* **Aim**
Reproduce every line of the following material verbatim, without any alteration.

>> BEGIN Data shown

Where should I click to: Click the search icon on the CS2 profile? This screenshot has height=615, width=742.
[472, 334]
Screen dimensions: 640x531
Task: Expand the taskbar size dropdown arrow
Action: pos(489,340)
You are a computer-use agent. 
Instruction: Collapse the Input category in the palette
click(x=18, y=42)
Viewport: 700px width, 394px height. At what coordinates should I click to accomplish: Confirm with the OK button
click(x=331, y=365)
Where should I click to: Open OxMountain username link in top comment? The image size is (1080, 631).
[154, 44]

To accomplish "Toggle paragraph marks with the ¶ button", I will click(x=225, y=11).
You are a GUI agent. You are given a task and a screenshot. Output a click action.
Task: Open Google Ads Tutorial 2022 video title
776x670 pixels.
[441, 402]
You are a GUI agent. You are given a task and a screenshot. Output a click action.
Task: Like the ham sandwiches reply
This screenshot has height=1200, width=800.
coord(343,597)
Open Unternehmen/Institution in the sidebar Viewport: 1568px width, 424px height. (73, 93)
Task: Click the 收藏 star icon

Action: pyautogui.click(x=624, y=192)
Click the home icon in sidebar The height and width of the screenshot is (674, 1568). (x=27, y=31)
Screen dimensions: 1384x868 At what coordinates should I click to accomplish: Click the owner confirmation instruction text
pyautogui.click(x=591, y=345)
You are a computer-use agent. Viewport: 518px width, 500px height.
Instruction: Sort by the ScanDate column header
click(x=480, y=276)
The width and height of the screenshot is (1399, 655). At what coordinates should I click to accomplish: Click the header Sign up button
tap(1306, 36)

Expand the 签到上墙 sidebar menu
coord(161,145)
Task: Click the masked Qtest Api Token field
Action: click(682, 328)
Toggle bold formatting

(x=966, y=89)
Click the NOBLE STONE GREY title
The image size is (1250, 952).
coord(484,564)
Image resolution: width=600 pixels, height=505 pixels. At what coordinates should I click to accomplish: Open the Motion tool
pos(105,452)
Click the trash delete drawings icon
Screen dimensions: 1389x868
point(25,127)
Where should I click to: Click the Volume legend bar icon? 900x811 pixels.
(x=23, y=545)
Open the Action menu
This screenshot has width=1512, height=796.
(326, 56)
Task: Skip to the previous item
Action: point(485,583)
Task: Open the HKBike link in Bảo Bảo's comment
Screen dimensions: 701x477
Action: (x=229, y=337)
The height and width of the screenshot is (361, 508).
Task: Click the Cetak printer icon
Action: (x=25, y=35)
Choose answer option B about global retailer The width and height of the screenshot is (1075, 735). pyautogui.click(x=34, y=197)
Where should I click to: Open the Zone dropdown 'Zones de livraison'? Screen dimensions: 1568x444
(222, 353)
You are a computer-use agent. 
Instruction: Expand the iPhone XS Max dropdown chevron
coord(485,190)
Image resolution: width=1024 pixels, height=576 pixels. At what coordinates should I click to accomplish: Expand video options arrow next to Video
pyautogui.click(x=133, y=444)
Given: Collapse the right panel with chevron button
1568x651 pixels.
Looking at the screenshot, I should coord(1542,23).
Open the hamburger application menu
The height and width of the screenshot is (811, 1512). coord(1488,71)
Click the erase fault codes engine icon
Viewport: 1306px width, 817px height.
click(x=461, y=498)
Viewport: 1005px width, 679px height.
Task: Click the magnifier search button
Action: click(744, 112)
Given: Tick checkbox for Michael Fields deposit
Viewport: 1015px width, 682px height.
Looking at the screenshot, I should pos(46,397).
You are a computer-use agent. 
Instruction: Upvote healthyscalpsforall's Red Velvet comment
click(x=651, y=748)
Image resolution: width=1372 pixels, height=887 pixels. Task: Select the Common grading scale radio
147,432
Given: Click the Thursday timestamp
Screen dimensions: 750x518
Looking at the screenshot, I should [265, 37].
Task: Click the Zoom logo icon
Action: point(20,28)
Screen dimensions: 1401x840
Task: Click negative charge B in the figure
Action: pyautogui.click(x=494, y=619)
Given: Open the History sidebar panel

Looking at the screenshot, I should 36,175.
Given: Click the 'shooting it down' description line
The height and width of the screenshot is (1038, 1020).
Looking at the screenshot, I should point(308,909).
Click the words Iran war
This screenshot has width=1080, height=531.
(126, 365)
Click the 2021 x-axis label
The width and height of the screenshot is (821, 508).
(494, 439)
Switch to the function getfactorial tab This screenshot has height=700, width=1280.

>> END Data shown

* **Solution**
Where should I click to: Click the search icon on the CS2 profile? This screenshot has height=615, width=742.
[472, 334]
Screen dimensions: 640x531
Task: Expand the taskbar size dropdown arrow
Action: pos(489,340)
You are a computer-use agent. 
Instruction: Collapse the Input category in the palette
click(x=18, y=42)
Viewport: 700px width, 394px height. At what coordinates should I click to accomplish: Confirm with the OK button
click(x=331, y=365)
Where should I click to: Open OxMountain username link in top comment? The image size is (1080, 631).
[154, 44]

To accomplish "Toggle paragraph marks with the ¶ button", I will click(x=225, y=11).
You are a GUI agent. You are given a task and a screenshot. Output a click action.
Task: Open Google Ads Tutorial 2022 video title
776x670 pixels.
[441, 402]
You are a GUI agent. You are given a task and a screenshot. Output a click action.
Task: Like the ham sandwiches reply
This screenshot has height=1200, width=800.
coord(343,597)
Open Unternehmen/Institution in the sidebar Viewport: 1568px width, 424px height. (73, 93)
Task: Click the 收藏 star icon

Action: pyautogui.click(x=624, y=192)
Click the home icon in sidebar The height and width of the screenshot is (674, 1568). (x=27, y=31)
Screen dimensions: 1384x868 At what coordinates should I click to accomplish: Click the owner confirmation instruction text
pyautogui.click(x=591, y=345)
You are a computer-use agent. Viewport: 518px width, 500px height.
Instruction: Sort by the ScanDate column header
click(x=480, y=276)
The width and height of the screenshot is (1399, 655). At what coordinates should I click to accomplish: Click the header Sign up button
tap(1306, 36)

Expand the 签到上墙 sidebar menu
coord(161,145)
Task: Click the masked Qtest Api Token field
Action: click(682, 328)
Toggle bold formatting

(x=966, y=89)
Click the NOBLE STONE GREY title
The image size is (1250, 952).
coord(484,564)
Image resolution: width=600 pixels, height=505 pixels. At what coordinates should I click to accomplish: Open the Motion tool
pos(105,452)
Click the trash delete drawings icon
Screen dimensions: 1389x868
point(25,127)
Where should I click to: Click the Volume legend bar icon? 900x811 pixels.
(x=23, y=545)
Open the Action menu
This screenshot has width=1512, height=796.
(326, 56)
Task: Skip to the previous item
Action: point(485,583)
Task: Open the HKBike link in Bảo Bảo's comment
Screen dimensions: 701x477
Action: (x=229, y=337)
The height and width of the screenshot is (361, 508).
Task: Click the Cetak printer icon
Action: (x=25, y=35)
Choose answer option B about global retailer The width and height of the screenshot is (1075, 735). pyautogui.click(x=34, y=197)
Where should I click to: Open the Zone dropdown 'Zones de livraison'? Screen dimensions: 1568x444
(222, 353)
You are a computer-use agent. 
Instruction: Expand the iPhone XS Max dropdown chevron
coord(485,190)
Image resolution: width=1024 pixels, height=576 pixels. At what coordinates should I click to accomplish: Expand video options arrow next to Video
pyautogui.click(x=133, y=444)
Given: Collapse the right panel with chevron button
1568x651 pixels.
Looking at the screenshot, I should coord(1542,23).
Open the hamburger application menu
The height and width of the screenshot is (811, 1512). coord(1488,71)
Click the erase fault codes engine icon
Viewport: 1306px width, 817px height.
click(x=461, y=498)
Viewport: 1005px width, 679px height.
Task: Click the magnifier search button
Action: click(744, 112)
Given: Tick checkbox for Michael Fields deposit
Viewport: 1015px width, 682px height.
Looking at the screenshot, I should pos(46,397).
You are a computer-use agent. 
Instruction: Upvote healthyscalpsforall's Red Velvet comment
click(x=651, y=748)
Image resolution: width=1372 pixels, height=887 pixels. Task: Select the Common grading scale radio
147,432
Given: Click the Thursday timestamp
Screen dimensions: 750x518
Looking at the screenshot, I should [265, 37].
Task: Click the Zoom logo icon
Action: point(20,28)
Screen dimensions: 1401x840
Task: Click negative charge B in the figure
Action: pyautogui.click(x=494, y=619)
Given: Open the History sidebar panel

Looking at the screenshot, I should 36,175.
Given: Click the 'shooting it down' description line
The height and width of the screenshot is (1038, 1020).
Looking at the screenshot, I should point(308,909).
Click the words Iran war
This screenshot has width=1080, height=531.
(126, 365)
Click the 2021 x-axis label
The width and height of the screenshot is (821, 508).
(494, 439)
Switch to the function getfactorial tab This screenshot has height=700, width=1280.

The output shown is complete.